_TASK INPUTS_
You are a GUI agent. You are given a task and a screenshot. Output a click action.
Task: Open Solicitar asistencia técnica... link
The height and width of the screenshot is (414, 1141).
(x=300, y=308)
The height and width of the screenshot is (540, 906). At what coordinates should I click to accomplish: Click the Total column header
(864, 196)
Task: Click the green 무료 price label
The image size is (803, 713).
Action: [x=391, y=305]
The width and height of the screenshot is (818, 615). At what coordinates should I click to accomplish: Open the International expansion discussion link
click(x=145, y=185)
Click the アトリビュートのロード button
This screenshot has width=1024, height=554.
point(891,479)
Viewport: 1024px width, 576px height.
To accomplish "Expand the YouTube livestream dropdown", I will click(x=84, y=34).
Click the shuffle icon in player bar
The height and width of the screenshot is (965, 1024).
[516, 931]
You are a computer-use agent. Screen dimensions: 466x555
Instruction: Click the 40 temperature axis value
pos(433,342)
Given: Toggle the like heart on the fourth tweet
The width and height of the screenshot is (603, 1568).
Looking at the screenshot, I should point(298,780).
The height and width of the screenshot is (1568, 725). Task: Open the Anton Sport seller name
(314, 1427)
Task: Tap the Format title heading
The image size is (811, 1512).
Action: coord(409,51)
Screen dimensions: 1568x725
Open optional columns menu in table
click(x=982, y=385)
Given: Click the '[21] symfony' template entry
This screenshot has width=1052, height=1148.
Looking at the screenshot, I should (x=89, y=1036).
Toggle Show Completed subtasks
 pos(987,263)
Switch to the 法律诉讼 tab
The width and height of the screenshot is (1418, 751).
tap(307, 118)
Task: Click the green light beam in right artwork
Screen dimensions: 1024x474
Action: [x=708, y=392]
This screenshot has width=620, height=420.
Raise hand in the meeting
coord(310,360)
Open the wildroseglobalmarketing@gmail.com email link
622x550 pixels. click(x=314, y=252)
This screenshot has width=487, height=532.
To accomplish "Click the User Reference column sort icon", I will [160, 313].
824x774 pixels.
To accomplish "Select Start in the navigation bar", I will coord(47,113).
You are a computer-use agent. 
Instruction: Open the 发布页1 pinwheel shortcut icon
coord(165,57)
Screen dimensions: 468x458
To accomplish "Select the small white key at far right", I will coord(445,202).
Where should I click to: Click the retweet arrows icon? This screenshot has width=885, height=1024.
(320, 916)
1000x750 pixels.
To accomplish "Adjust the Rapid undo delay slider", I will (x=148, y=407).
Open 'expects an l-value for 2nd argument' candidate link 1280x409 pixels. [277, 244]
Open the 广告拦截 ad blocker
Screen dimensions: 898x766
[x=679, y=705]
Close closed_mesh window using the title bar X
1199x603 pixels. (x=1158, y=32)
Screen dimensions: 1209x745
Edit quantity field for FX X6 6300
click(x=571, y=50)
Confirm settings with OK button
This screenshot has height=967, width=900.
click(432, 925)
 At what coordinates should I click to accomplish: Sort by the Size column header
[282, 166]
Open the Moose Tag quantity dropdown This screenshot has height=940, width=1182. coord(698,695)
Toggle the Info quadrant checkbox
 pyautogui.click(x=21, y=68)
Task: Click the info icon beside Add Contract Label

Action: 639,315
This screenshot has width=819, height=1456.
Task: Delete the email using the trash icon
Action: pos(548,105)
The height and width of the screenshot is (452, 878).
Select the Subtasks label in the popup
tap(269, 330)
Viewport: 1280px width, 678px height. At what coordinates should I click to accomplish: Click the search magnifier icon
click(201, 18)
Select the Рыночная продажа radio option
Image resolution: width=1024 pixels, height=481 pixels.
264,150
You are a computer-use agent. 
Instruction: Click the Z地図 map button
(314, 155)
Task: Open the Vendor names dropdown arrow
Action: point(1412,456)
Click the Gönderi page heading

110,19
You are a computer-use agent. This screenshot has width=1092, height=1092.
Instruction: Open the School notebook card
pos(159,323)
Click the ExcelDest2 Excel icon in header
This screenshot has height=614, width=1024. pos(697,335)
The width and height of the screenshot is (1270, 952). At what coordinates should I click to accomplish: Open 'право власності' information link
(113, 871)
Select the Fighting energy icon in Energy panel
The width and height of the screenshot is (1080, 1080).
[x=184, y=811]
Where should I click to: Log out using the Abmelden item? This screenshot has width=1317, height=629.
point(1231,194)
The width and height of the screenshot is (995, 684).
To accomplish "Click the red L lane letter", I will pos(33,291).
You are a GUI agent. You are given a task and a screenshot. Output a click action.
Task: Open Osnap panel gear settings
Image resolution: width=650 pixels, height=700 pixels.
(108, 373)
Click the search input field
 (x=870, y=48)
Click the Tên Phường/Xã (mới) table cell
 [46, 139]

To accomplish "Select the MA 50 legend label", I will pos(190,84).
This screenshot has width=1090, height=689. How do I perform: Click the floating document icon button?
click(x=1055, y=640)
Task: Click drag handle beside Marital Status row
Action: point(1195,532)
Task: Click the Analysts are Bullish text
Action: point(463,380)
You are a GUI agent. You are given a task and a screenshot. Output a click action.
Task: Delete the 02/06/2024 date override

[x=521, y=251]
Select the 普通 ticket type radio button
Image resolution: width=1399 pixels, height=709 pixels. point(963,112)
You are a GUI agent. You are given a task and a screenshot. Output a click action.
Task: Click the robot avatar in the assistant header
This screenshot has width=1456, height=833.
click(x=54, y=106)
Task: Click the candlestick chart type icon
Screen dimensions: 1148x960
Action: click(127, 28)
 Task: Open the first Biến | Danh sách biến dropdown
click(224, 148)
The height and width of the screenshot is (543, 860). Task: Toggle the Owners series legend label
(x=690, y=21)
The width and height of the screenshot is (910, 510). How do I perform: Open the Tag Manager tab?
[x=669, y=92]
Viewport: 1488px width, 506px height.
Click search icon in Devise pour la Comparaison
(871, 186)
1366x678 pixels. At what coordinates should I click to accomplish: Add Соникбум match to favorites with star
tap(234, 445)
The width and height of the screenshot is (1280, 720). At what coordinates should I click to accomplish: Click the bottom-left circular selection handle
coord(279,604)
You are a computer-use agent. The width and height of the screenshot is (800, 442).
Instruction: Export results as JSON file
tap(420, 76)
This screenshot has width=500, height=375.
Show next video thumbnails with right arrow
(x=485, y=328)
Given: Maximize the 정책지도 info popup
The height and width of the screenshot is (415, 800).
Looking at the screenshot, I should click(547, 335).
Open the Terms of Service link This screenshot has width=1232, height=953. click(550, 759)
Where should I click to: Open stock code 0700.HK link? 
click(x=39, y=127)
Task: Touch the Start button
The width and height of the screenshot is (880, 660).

_EXERCISE AIM_
So that nothing is lost, please reproduce each entry exactly as written.

_TASK RESPONSE_
You are a GUI agent. You are given a task and a screenshot. Output a click action.
Task: Open Solicitar asistencia técnica... link
The height and width of the screenshot is (414, 1141).
(x=300, y=308)
The height and width of the screenshot is (540, 906). At what coordinates should I click to accomplish: Click the Total column header
(864, 196)
Task: Click the green 무료 price label
The image size is (803, 713).
Action: [x=391, y=305]
The width and height of the screenshot is (818, 615). At what coordinates should I click to accomplish: Open the International expansion discussion link
click(x=145, y=185)
Click the アトリビュートのロード button
This screenshot has width=1024, height=554.
point(891,479)
Viewport: 1024px width, 576px height.
To accomplish "Expand the YouTube livestream dropdown", I will click(x=84, y=34).
Click the shuffle icon in player bar
The height and width of the screenshot is (965, 1024).
[516, 931]
You are a computer-use agent. Screen dimensions: 466x555
Instruction: Click the 40 temperature axis value
pos(433,342)
Given: Toggle the like heart on the fourth tweet
The width and height of the screenshot is (603, 1568).
Looking at the screenshot, I should point(298,780).
The height and width of the screenshot is (1568, 725). Task: Open the Anton Sport seller name
(314, 1427)
Task: Tap the Format title heading
The image size is (811, 1512).
Action: coord(409,51)
Screen dimensions: 1568x725
Open optional columns menu in table
click(x=982, y=385)
Given: Click the '[21] symfony' template entry
This screenshot has width=1052, height=1148.
Looking at the screenshot, I should (x=89, y=1036).
Toggle Show Completed subtasks
 pos(987,263)
Switch to the 法律诉讼 tab
The width and height of the screenshot is (1418, 751).
tap(307, 118)
Task: Click the green light beam in right artwork
Screen dimensions: 1024x474
Action: [x=708, y=392]
This screenshot has width=620, height=420.
Raise hand in the meeting
coord(310,360)
Open the wildroseglobalmarketing@gmail.com email link
622x550 pixels. click(x=314, y=252)
This screenshot has width=487, height=532.
To accomplish "Click the User Reference column sort icon", I will [160, 313].
824x774 pixels.
To accomplish "Select Start in the navigation bar", I will coord(47,113).
You are a computer-use agent. 
Instruction: Open the 发布页1 pinwheel shortcut icon
coord(165,57)
Screen dimensions: 468x458
To accomplish "Select the small white key at far right", I will coord(445,202).
Where should I click to: Click the retweet arrows icon? This screenshot has width=885, height=1024.
(320, 916)
1000x750 pixels.
To accomplish "Adjust the Rapid undo delay slider", I will (x=148, y=407).
Open 'expects an l-value for 2nd argument' candidate link 1280x409 pixels. [277, 244]
Open the 广告拦截 ad blocker
Screen dimensions: 898x766
[x=679, y=705]
Close closed_mesh window using the title bar X
1199x603 pixels. (x=1158, y=32)
Screen dimensions: 1209x745
Edit quantity field for FX X6 6300
click(x=571, y=50)
Confirm settings with OK button
This screenshot has height=967, width=900.
click(432, 925)
 At what coordinates should I click to accomplish: Sort by the Size column header
[282, 166]
Open the Moose Tag quantity dropdown This screenshot has height=940, width=1182. coord(698,695)
Toggle the Info quadrant checkbox
 pyautogui.click(x=21, y=68)
Task: Click the info icon beside Add Contract Label

Action: 639,315
This screenshot has width=819, height=1456.
Task: Delete the email using the trash icon
Action: pos(548,105)
The height and width of the screenshot is (452, 878).
Select the Subtasks label in the popup
tap(269, 330)
Viewport: 1280px width, 678px height. At what coordinates should I click to accomplish: Click the search magnifier icon
click(201, 18)
Select the Рыночная продажа radio option
Image resolution: width=1024 pixels, height=481 pixels.
264,150
You are a computer-use agent. 
Instruction: Click the Z地図 map button
(314, 155)
Task: Open the Vendor names dropdown arrow
Action: point(1412,456)
Click the Gönderi page heading

110,19
You are a computer-use agent. This screenshot has width=1092, height=1092.
Instruction: Open the School notebook card
pos(159,323)
Click the ExcelDest2 Excel icon in header
This screenshot has height=614, width=1024. pos(697,335)
The width and height of the screenshot is (1270, 952). At what coordinates should I click to accomplish: Open 'право власності' information link
(113, 871)
Select the Fighting energy icon in Energy panel
The width and height of the screenshot is (1080, 1080).
[x=184, y=811]
Where should I click to: Log out using the Abmelden item? This screenshot has width=1317, height=629.
point(1231,194)
The width and height of the screenshot is (995, 684).
To accomplish "Click the red L lane letter", I will pos(33,291).
You are a GUI agent. You are given a task and a screenshot. Output a click action.
Task: Open Osnap panel gear settings
Image resolution: width=650 pixels, height=700 pixels.
(108, 373)
Click the search input field
 (x=870, y=48)
Click the Tên Phường/Xã (mới) table cell
 [46, 139]

To accomplish "Select the MA 50 legend label", I will pos(190,84).
This screenshot has width=1090, height=689. How do I perform: Click the floating document icon button?
click(x=1055, y=640)
Task: Click drag handle beside Marital Status row
Action: point(1195,532)
Task: Click the Analysts are Bullish text
Action: point(463,380)
You are a GUI agent. You are given a task and a screenshot. Output a click action.
Task: Delete the 02/06/2024 date override

[x=521, y=251]
Select the 普通 ticket type radio button
Image resolution: width=1399 pixels, height=709 pixels. point(963,112)
You are a GUI agent. You are given a task and a screenshot. Output a click action.
Task: Click the robot avatar in the assistant header
This screenshot has width=1456, height=833.
click(x=54, y=106)
Task: Click the candlestick chart type icon
Screen dimensions: 1148x960
Action: click(127, 28)
 Task: Open the first Biến | Danh sách biến dropdown
click(224, 148)
The height and width of the screenshot is (543, 860). Task: Toggle the Owners series legend label
(x=690, y=21)
The width and height of the screenshot is (910, 510). How do I perform: Open the Tag Manager tab?
[x=669, y=92]
Viewport: 1488px width, 506px height.
Click search icon in Devise pour la Comparaison
(871, 186)
1366x678 pixels. At what coordinates should I click to accomplish: Add Соникбум match to favorites with star
tap(234, 445)
The width and height of the screenshot is (1280, 720). At what coordinates should I click to accomplish: Click the bottom-left circular selection handle
coord(279,604)
You are a computer-use agent. The width and height of the screenshot is (800, 442).
Instruction: Export results as JSON file
tap(420, 76)
This screenshot has width=500, height=375.
Show next video thumbnails with right arrow
(x=485, y=328)
Given: Maximize the 정책지도 info popup
The height and width of the screenshot is (415, 800).
Looking at the screenshot, I should click(547, 335).
Open the Terms of Service link This screenshot has width=1232, height=953. click(550, 759)
Where should I click to: Open stock code 0700.HK link? 
click(x=39, y=127)
Task: Touch the Start button
The width and height of the screenshot is (880, 660).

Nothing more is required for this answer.